▶ _THE TASK_:
Reproduce everything in the terms of engagement below from "Whether termination is" down to "the Jamaican Courts.", word for word.

▶ _TEXT PROVIDED_:
>>>
8. File Destruction Policy

When the firm has completed all the legal work necessary for your matter, we will close the file and return original documents to you. We will destroy the file thereafter unless you instruct us in writing within 7 days of this letter to keep your file longer. We reserve the right to store files related to your matter with a third party whose security arrangements are in our view appropriate. If we receive a request from you within six years after conclusion of the matter, we shall return any retained documents or property to which you are entitled.

 9. Intellectual Property Rights

 We will own copyright in any document prepared by us during the course of carrying out the Engagement. 

We expect to apply the benefit of our past experience in acting for our clients. Therefore, subject always to our obligations of confidentiality and to any express requirement to the contrary, we may refer to or use documents or parts of documents prepared by us or by other advisers in the context of engagements for one client, when preparing documents for another client we may keep such documents in a confidential database.

10. Our Employees  

 You agree not to bring a claim against any of our employees personally. This clause shall not exclude or limit the liability of Marc Francis Ramsay & Co. or its partners for the acts or omissions of its employees performed under the firm’s supervision or within the scope of the employee’s contract of employment with the firm.

 11. Assignment, Novation and Termination  

If we merge with another firm or transfer our business to another entity (“Successor Entity’), our Engagement with you shall not automatically terminate by reason of such merger or transfer. You agree that the Successor Entity is automatically appointed by you so that continuity of service can be provided to you. Both the Successor Entity and you may rely on the Engagement Letter and these Terms of Engagement as setting out the continuing terms of Engagement. If such transfer requires some official action by you then you will take such steps as are necessary to enable continuity of our services.

Subject to the above paragraph, neither of us shall have the right to assign or transfer the benefit or burden of the Engagement without the written consent of the other. 

You may terminate the Engagement by giving us notice in writing at any time.

Without derogating from any other right contained in these Terms of Engagement, including the right to suspend or terminate our services, we may decide to cease acting for you, but only after reasonable notice has been given and only for a good reason, e.g., if we are unable to obtain clear instructions on how we should proceed, if our bills are not paid when due, conflicts of interest or if you require us to act in a way which is contrary to our professional duties or our duties to the Court. If we terminate the Engagement, you will pay our outstanding costs and expenses, including those not yet billed. 

Whether termination is by you or by us, we shall be entitled to retain your papers until our costs and expenses have been paid.

12. Force Majeure 

We shall not be liable to you if we are unable to perform our services as a result of any cause beyond our reasonable control. In the event of any such occurrence affecting us, we shall notify you as soon as possible.

 13. Severability  

 If any of the Terms of Engagement or the provisions in the Engagement Letter are declared void, illegal or otherwise unenforceable, the remainder shall survive unaffected.

14. Governing Law and Jurisdiction 

The terms of the Engagement are to be governed by and construed in accordance with Jamaican law and any disputes arising in connection with the Engagement are to be subject to the exclusive jurisdiction of the Jamaican Courts.

15. Publicity 

Unless you expressly tell us otherwise you agree that we may disclose to third parties that you are or have been our client.

You agree that we may also disclose to third parties that we are acting or have acted for you in a matter if information about that matter is in the public domain or if you specifically consent to such disclosure.

16. Legal Service Provider

We provide strictly legal services to you in connection with this agreement. You are not relying on us for any services other than legal services, and we are specifically not providing any business, investment, insurance, or accounting advice or any investigation of the character or credit of persons with whom you may be dealing.
<<<
▶ _INFORMATION GIVEN_:
>>>
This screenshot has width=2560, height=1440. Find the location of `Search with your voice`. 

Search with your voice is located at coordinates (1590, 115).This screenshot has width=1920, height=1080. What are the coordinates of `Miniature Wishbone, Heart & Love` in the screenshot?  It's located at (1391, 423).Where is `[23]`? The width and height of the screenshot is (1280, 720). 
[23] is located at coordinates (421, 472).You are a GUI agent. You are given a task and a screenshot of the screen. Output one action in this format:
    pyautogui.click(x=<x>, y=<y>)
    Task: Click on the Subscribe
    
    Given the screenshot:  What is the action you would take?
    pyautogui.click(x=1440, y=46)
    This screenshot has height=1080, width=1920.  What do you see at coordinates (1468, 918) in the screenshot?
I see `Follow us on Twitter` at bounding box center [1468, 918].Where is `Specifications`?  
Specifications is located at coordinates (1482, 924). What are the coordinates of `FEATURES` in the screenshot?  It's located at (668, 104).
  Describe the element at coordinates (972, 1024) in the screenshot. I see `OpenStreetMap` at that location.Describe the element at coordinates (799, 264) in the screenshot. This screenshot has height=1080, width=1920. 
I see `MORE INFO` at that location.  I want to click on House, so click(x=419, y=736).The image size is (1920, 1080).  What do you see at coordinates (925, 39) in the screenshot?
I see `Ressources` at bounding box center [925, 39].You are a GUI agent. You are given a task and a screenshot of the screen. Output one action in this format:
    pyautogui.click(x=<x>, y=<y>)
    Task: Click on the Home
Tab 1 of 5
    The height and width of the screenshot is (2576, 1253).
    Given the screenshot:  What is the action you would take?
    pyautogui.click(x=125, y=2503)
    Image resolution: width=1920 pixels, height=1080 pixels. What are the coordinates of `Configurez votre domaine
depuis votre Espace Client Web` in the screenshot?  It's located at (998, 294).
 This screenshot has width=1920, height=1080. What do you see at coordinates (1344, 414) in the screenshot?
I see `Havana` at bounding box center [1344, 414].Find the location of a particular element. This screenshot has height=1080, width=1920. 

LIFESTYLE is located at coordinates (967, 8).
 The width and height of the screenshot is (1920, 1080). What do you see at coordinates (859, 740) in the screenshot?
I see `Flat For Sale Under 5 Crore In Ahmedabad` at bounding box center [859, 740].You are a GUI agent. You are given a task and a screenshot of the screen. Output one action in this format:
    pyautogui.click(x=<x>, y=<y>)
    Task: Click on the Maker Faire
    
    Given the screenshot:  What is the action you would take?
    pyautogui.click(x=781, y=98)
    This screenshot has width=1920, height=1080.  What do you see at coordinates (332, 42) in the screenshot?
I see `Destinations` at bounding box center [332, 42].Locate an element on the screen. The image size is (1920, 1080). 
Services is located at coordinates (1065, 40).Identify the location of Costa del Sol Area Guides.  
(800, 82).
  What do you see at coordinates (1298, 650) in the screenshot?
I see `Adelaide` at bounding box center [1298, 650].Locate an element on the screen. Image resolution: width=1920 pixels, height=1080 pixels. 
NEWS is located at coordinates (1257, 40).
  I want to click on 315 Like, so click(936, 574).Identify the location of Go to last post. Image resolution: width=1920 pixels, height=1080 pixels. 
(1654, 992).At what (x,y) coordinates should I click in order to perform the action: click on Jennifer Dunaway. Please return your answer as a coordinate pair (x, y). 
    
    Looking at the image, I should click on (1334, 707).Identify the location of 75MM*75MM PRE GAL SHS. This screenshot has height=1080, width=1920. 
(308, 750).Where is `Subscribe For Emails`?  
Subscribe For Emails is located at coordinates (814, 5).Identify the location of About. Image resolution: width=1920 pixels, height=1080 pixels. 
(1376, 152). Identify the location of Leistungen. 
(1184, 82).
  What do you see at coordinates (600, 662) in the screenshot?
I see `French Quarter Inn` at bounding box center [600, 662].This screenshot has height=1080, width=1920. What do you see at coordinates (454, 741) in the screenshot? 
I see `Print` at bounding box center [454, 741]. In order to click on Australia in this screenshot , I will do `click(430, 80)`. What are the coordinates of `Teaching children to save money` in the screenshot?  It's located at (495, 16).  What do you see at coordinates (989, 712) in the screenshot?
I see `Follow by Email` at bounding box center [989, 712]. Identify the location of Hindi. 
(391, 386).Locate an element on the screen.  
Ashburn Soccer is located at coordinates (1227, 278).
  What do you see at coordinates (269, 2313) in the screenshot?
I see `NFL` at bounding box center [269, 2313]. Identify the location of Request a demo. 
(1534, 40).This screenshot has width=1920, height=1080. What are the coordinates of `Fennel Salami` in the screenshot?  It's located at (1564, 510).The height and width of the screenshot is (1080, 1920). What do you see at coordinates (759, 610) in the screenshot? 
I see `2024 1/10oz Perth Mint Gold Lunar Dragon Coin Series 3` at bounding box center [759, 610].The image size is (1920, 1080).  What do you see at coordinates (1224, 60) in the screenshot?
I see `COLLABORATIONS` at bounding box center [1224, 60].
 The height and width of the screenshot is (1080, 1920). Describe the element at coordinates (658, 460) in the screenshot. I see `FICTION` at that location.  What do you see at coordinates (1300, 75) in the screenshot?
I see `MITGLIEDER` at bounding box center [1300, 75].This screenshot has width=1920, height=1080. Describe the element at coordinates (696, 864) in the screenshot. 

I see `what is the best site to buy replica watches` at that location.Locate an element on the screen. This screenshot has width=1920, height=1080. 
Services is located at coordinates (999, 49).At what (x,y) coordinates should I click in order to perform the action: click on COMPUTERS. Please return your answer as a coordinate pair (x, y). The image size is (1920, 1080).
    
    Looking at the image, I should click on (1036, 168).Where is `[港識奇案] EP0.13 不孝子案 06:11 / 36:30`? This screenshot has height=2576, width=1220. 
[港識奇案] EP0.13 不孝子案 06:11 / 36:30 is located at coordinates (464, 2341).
<<<
▶ _EXERCISE SOLUTION_:
Whether termination is by you or by us, we shall be entitled to retain your papers until our costs and expenses have been paid.

12. Force Majeure 

We shall not be liable to you if we are unable to perform our services as a result of any cause beyond our reasonable control. In the event of any such occurrence affecting us, we shall notify you as soon as possible.

 13. Severability  

 If any of the Terms of Engagement or the provisions in the Engagement Letter are declared void, illegal or otherwise unenforceable, the remainder shall survive unaffected.

14. Governing Law and Jurisdiction 

The terms of the Engagement are to be governed by and construed in accordance with Jamaican law and any disputes arising in connection with the Engagement are to be subject to the exclusive jurisdiction of the Jamaican Courts.